Senate debates
Wednesday, 8 February 2023
Statements
Parliamentary Standards
9:22 am
David Pocock (ACT, Independent) Share this | Hansard source
I warmly welcome today's debate on the Set the standard report. This is clearly something that is not a set-and-forget exercise. This needs to be an ongoing conversation that we revisit. Cultural change is hard. It takes time and continued effort. Twelve months on, it is clear that there has been some progress but there is a lot more work to be done in this area. As the President noted, only six of the 28 recommendations have been implemented in full, so we can continue to crack on with it. As a new parliamentarian, I welcome and reflect on the strong focus on safety that was part of my induction process. I note that the review benefited from 1,723 individual contributions. It was wide ranging and robust, and we need those contributions to continue. We need to continually evaluate how we are progressing on this. As Senator Waters pointed out, the test is not how parliamentarians feel but how staff and everyone else in this building feel.
One of the really important parts of this sort of cultural change when we're talking about sexual harassment is that men need to really step up, be part of this and be advocating. That ties into the broader conversations that we are having in Australia when it comes to family and domestic violence. Men must stand up. At the end of the day, much of this—not all but much of this—is a men's problem. It is some of those deeply ingrained cultural attitudes. They don't serve us. I think we all recognise the need to move beyond them and to have these hard conversations. So I welcome this place beginning to lead on this and to set the standard and to show the country that this is something that is being taken seriously. I really believe that that leadership will have flow-on effects through our communities.
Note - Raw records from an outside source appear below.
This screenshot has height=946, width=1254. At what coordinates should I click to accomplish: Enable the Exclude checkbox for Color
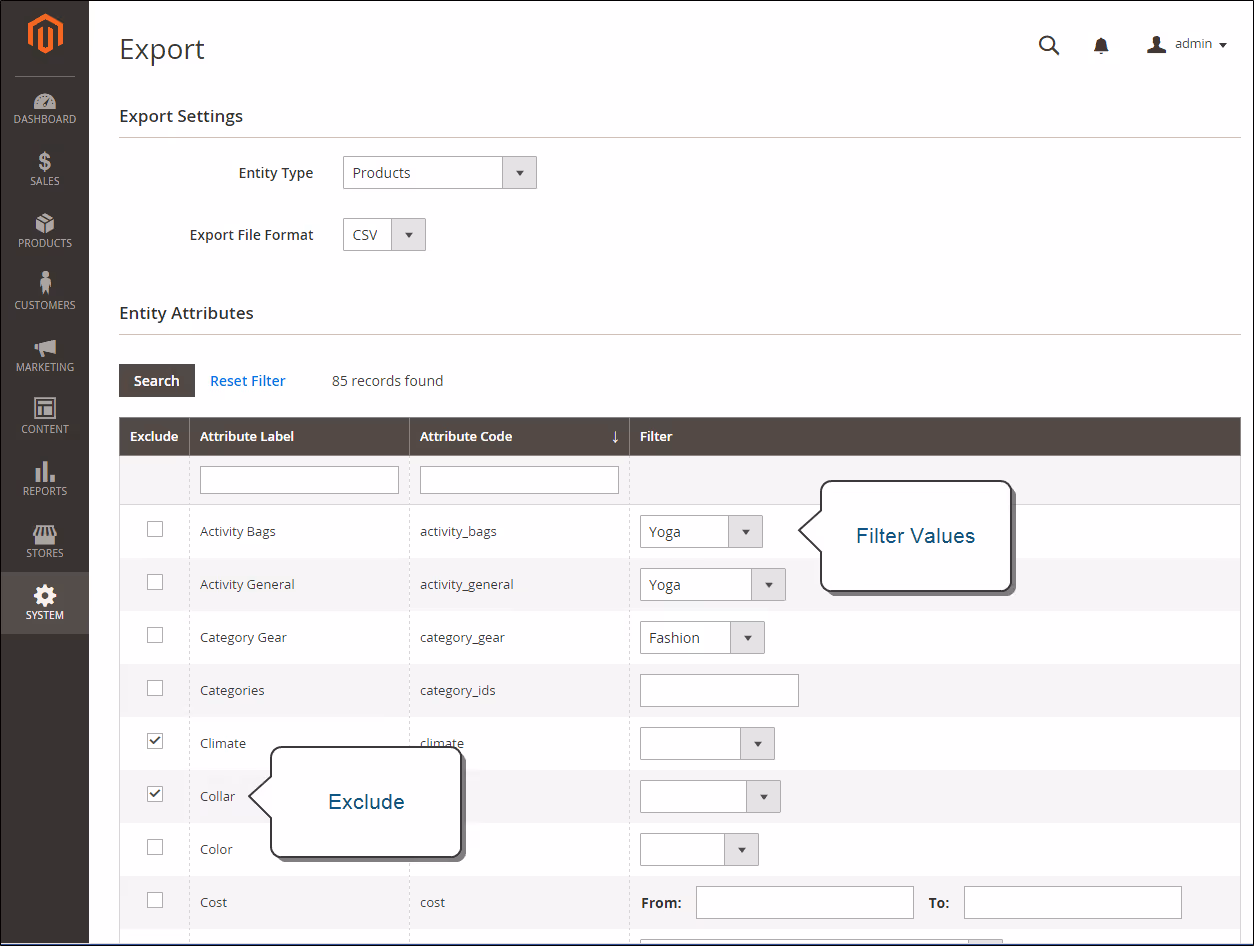pos(154,846)
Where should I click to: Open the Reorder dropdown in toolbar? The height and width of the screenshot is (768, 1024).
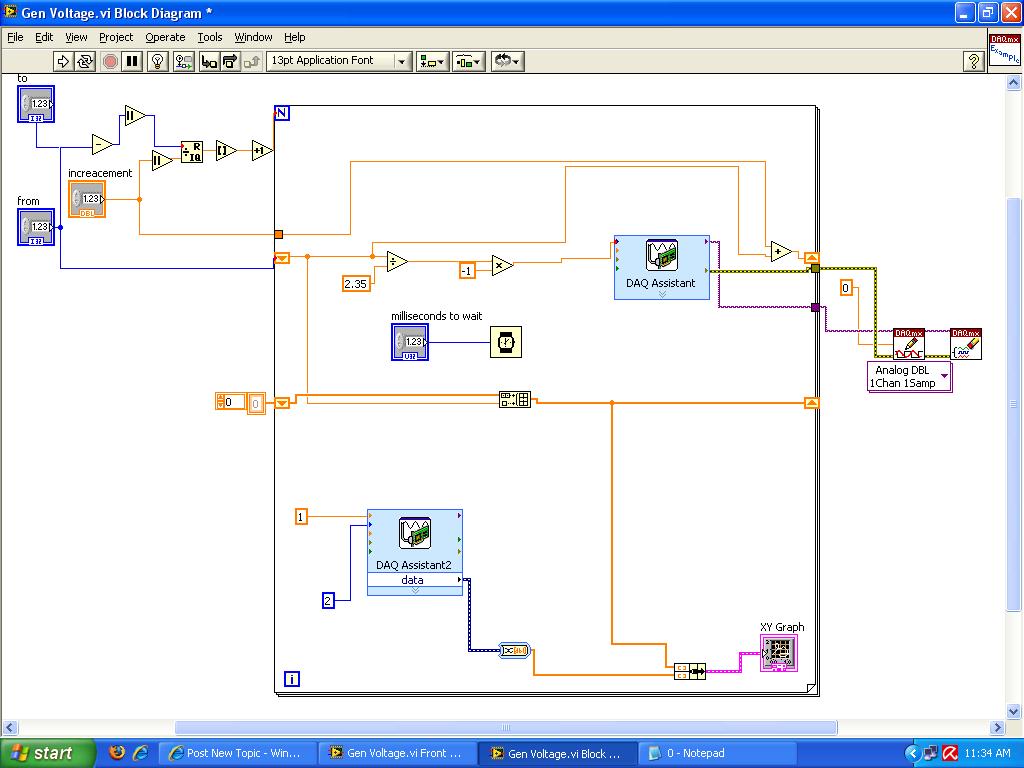[506, 61]
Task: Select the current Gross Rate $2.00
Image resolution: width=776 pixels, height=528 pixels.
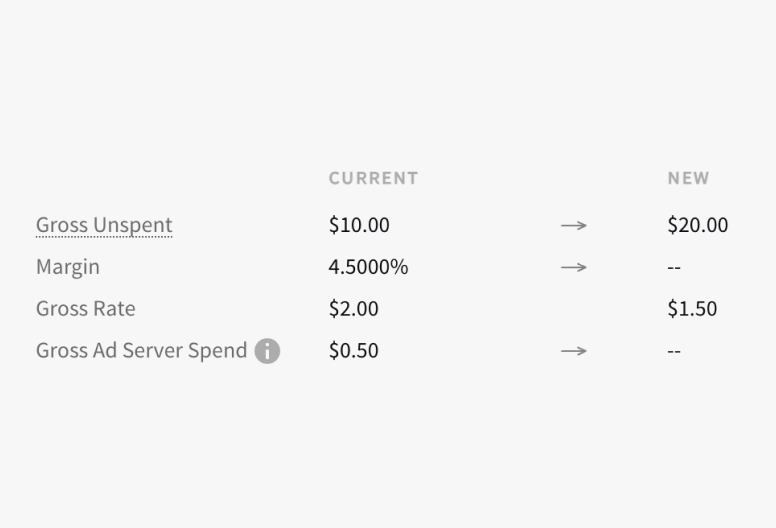Action: click(353, 309)
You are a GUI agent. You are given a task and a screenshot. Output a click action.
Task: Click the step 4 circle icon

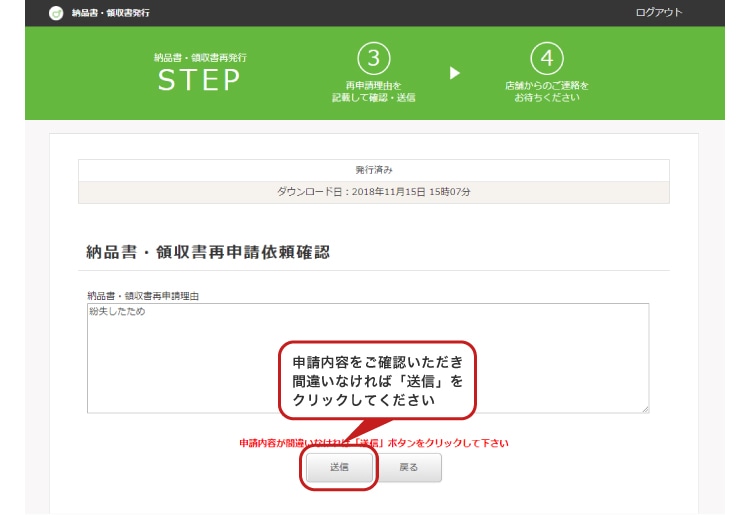click(546, 59)
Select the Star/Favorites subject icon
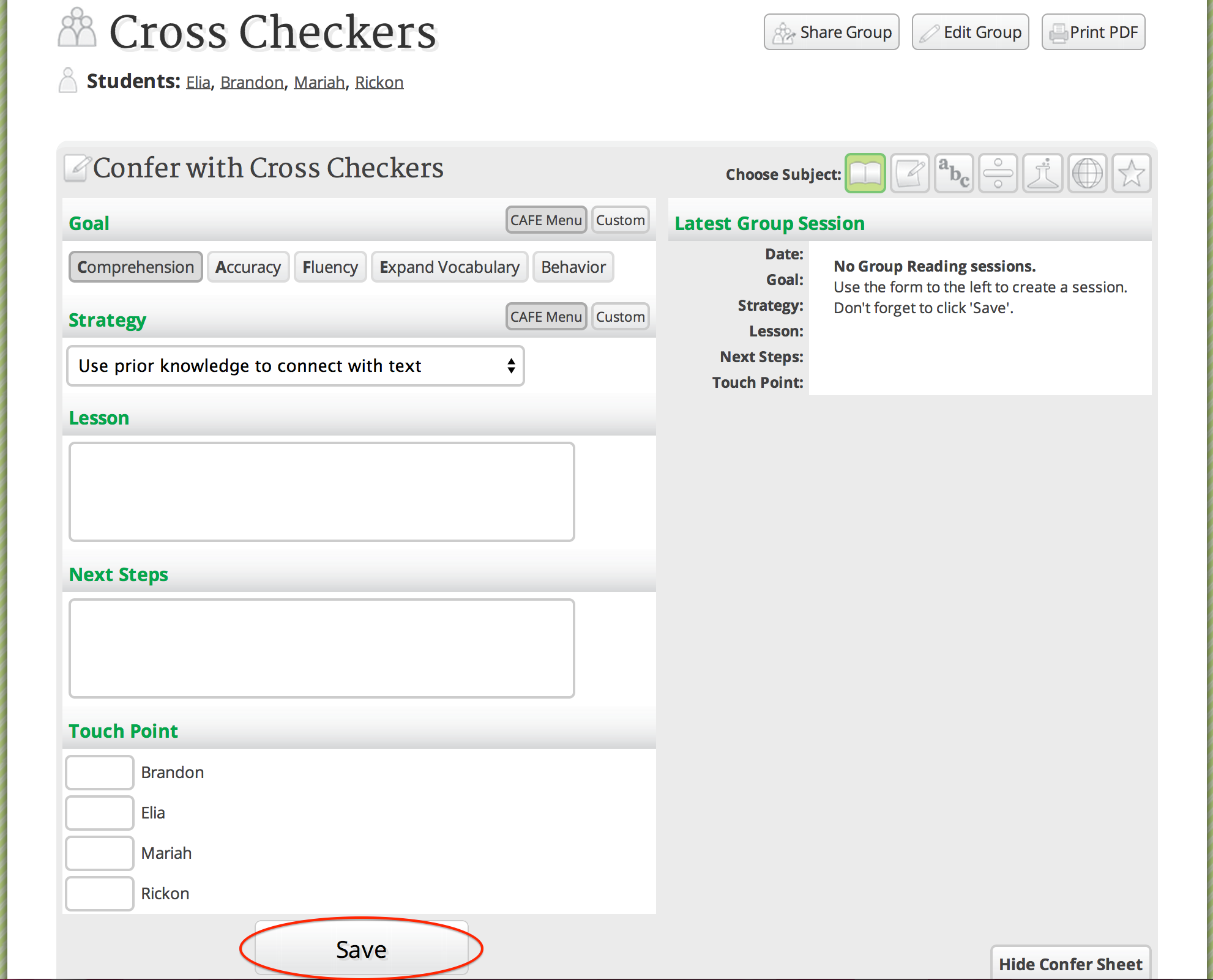The height and width of the screenshot is (980, 1213). pyautogui.click(x=1130, y=174)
Members of my team were pleased to engage constructively and provide a comprehensive submission to the review of the MOP(S) Act last year. It was disappointing that the findings of that review did not have more ambition when it comes to addressing fundamental issues affecting the wellbeing of our teams in this place—things like ensuring that staffing levels are set independently and through evidence-based decision-making processes.
Of the risk factors identified in the Set the standard report, many are still prevalent here today—power imbalances, gender inequality, lack of accountability, entitlement and exclusion. The Set the standard report's findings around the incidence of sexual harassment were particularly shocking: it found that 54 per cent of the most recent sexual harassment incidents occurred at Parliament House or in the parliamentary precincts and 26 per cent of people sexually harassed in workplaces by a single harasser were harassed by a parliamentarian. While it's really encouraging to see this debate continue, we need to continue to talk about this not just in here but in our offices, between parliamentarians and with our staff. This is something that has to be an ongoing conversation. I really welcome it, and I welcome the leadership that has been shown by senators across the political spectrum on this issue.